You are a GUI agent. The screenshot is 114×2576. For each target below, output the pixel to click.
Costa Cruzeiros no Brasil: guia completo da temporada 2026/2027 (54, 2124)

...

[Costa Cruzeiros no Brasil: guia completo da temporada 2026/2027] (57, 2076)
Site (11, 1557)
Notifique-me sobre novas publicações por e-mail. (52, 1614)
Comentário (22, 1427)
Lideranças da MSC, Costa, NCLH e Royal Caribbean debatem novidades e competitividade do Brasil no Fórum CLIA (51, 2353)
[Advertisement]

==

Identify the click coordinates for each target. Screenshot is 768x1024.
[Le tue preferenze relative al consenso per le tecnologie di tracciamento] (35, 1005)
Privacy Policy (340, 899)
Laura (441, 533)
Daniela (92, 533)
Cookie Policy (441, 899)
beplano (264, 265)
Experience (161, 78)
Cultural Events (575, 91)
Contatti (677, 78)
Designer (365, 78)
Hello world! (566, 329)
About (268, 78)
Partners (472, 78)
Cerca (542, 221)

-- PROBLEM TO WORK ON --
Copy each line in the entries above where "target" turns up.

-- ANSWER BELOW --
You are a GUI agent. The screenshot is 114×2576. For each target below, output the pixel to click.
Identify the click coordinates for each target. Screenshot is 768x1024.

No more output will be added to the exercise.